The archdeacon did not even deign to look at him.
"Well?"
"Brother," continued the hypocrite, "you are so good to me, and you give me such good advice, that I am always coming back to you."
"Well?"
"Alas! brother, how right you were when you said to me, 'Jehan! Jehan! cessat doctorum doctrina, discipulorum, disciplina! Jehan, be prudent; Jehan, be studious; Jehan, do not wander outside the college bounds at night without just cause and leave from your master. Do not quarrel with the Picards (noli, Joannes, verberare Picardos). Do not lie and molder like an illiterate ass (quasi asinus illiteratus) amidst the litter of the schools. Jehan, suffer yourself to be punished at the discretion of your master. Jehan, go to chapel every evening, and sing an anthem with a collect and prayer to our Glorious Lady, the Virgin Mary.' Alas! What excellent counsels were these!"
"Well?"
"Brother, you see before you a guilty wretch, a criminal, a miserable sinner, a libertine, a monster! My dear brother, Jehan has trampled your advice beneath his feet. I am fitly punished for it, and the good God is strangely just. So long as I had money I rioted and reveled and led a jolly life. Oh, how charming is the face of Vice, but how ugly and crooked is her back! Now, I have not a single silver coin; I have sold my table-cloth, my shirt, and my towel; no more feasting for me! The wax candle has burned out, and I have nothing left but a wretched tallow dip, which reeks in my nostrils. The girls laugh at me. I drink water. I am tormented by creditors and remorse."
"What else?" said the archdeacon.
"Alas! dearest brother, I would fain lead a better life. I came to you full of contrition. I am penitent. I confess my sins. I beat my breast lustily.

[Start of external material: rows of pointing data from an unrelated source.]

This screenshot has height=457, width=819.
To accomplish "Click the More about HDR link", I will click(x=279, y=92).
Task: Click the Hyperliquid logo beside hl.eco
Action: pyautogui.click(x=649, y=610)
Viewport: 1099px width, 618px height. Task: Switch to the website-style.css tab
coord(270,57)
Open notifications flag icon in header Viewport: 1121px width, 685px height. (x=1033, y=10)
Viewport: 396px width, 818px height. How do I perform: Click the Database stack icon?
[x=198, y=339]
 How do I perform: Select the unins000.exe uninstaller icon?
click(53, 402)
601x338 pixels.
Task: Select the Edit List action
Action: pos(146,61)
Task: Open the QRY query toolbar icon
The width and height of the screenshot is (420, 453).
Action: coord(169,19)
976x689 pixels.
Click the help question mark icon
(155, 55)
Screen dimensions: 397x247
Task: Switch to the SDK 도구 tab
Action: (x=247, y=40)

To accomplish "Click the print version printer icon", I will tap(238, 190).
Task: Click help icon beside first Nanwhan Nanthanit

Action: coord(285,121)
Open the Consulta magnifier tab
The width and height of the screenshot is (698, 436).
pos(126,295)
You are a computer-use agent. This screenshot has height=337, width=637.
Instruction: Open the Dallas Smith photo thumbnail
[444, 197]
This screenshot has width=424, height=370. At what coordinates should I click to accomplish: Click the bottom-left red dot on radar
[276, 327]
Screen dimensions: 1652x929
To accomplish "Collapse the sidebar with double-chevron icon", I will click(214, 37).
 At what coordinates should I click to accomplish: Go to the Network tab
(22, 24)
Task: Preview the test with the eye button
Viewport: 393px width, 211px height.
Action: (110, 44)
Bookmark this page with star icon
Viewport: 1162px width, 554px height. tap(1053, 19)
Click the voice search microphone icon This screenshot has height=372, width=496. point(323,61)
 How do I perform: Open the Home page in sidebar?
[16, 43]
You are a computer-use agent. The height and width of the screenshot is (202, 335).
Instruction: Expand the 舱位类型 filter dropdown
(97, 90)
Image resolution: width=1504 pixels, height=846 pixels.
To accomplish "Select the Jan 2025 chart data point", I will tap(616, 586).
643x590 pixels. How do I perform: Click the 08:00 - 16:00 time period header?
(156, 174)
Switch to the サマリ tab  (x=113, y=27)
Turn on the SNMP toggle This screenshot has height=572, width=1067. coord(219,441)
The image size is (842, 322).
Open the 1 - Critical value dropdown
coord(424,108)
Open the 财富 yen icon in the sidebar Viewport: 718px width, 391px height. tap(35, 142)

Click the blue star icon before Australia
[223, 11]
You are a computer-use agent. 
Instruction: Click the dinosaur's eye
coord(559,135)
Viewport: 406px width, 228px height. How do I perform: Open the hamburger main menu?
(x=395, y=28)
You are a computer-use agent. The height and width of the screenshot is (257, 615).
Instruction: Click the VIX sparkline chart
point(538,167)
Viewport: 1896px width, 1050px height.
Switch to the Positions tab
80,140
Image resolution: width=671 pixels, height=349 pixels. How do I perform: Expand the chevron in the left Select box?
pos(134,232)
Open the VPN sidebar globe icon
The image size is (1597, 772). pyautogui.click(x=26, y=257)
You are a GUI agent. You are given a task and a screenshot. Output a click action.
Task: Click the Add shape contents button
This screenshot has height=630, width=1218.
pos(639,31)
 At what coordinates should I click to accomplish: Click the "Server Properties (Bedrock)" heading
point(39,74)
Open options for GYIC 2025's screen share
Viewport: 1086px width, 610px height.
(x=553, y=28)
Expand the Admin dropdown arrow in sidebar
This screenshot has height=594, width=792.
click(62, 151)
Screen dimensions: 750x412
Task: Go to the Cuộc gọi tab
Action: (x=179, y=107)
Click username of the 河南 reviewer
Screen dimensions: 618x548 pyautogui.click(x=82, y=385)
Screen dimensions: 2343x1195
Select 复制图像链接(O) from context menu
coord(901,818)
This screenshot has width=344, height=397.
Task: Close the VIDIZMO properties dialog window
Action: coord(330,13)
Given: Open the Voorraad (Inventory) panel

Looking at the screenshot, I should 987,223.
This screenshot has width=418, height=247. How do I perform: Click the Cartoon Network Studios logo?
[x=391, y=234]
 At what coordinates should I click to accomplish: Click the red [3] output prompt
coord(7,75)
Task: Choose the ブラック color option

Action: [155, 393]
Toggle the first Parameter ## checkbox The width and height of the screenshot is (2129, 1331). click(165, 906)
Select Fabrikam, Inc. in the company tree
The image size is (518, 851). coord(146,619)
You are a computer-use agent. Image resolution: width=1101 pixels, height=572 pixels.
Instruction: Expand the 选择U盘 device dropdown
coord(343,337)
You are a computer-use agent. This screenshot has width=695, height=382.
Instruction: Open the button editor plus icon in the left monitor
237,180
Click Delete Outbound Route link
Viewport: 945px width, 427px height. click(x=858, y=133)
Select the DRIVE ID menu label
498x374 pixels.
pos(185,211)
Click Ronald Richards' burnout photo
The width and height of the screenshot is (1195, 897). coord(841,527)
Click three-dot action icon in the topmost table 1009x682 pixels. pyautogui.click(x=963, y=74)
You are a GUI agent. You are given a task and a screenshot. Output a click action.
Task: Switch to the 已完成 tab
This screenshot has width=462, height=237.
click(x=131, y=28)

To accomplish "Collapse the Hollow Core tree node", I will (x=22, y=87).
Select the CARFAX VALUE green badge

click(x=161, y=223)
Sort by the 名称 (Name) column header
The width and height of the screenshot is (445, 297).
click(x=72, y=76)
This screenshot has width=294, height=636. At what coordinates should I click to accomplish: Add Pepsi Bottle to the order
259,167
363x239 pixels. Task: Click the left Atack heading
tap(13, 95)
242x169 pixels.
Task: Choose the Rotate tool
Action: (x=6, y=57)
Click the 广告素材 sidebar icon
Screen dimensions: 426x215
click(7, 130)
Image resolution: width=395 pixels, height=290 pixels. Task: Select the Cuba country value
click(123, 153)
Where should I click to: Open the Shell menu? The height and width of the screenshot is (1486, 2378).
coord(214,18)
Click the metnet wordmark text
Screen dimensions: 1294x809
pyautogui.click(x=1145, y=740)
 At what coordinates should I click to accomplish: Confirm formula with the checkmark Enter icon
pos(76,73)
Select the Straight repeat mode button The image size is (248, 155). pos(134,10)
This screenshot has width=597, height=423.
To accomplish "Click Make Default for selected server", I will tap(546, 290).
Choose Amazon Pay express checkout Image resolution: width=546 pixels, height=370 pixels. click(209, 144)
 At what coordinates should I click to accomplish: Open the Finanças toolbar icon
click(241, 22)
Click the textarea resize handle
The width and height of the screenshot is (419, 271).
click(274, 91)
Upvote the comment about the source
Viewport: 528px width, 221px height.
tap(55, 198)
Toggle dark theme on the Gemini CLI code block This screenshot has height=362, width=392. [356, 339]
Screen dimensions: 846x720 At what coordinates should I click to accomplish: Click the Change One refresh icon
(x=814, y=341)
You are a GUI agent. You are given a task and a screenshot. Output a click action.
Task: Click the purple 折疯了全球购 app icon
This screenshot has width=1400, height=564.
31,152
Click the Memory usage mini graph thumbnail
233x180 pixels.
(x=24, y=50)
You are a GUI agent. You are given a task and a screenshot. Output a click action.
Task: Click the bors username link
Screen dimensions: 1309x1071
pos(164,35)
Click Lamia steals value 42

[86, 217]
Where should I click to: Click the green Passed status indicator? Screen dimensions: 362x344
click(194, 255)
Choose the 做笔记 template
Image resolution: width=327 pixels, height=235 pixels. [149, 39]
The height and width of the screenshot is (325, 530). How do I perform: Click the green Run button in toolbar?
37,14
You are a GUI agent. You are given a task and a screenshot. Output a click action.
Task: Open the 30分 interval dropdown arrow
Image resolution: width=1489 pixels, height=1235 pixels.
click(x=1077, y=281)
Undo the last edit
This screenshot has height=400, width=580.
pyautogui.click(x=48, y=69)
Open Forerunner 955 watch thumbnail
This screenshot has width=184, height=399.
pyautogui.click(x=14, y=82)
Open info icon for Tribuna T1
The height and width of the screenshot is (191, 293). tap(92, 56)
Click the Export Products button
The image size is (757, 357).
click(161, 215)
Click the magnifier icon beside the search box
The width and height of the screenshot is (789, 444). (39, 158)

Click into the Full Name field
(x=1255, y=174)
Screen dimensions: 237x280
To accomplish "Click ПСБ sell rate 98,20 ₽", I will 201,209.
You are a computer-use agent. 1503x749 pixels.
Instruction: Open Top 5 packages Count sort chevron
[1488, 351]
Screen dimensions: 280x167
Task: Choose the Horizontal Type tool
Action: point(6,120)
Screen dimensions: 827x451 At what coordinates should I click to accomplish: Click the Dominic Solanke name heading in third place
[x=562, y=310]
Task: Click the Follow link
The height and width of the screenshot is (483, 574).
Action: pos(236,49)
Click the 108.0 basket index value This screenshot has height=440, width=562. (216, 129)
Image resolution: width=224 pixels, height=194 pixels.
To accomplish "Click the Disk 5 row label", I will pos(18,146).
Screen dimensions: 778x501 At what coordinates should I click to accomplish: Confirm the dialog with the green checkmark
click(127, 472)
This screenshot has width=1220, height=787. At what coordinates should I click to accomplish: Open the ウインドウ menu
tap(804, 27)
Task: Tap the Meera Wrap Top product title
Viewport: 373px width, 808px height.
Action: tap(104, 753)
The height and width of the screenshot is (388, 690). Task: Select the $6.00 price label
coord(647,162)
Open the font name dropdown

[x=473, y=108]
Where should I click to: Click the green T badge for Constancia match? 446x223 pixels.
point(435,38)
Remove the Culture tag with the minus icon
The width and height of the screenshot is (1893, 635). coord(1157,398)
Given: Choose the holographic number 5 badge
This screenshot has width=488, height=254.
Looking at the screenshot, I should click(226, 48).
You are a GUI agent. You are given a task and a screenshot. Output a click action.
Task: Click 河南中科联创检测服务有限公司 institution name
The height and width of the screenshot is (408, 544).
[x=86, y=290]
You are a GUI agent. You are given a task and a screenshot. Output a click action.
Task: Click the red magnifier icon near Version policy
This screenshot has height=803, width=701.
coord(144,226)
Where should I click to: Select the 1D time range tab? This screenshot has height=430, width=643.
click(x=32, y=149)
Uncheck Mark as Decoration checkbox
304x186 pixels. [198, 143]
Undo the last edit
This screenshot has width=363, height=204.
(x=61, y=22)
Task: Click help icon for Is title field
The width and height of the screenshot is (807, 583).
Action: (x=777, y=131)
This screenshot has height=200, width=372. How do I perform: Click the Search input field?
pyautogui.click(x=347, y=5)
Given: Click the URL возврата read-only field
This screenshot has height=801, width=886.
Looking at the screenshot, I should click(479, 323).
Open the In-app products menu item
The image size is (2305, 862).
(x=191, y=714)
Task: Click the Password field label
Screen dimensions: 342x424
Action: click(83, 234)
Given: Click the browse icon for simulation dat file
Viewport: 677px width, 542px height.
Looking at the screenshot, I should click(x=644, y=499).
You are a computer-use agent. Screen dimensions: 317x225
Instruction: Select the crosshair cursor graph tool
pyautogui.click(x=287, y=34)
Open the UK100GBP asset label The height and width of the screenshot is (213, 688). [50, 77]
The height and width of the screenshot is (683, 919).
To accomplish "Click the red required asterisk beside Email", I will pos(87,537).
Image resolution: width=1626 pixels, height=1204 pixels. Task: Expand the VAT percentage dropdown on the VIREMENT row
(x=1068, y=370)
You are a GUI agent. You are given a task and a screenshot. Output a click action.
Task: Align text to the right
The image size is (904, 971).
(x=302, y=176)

You were quite right to wish me to become a licentiate, and submonitor of the College de Torchi. I now feel that I have the strongest vocation for that office. But I have no ink, I must buy some; I have no pens, I must buy some; I have no paper, I have no books, I must buy some. I am in great want of a little money for all these things, and I come to you, brother, with a contrite heart."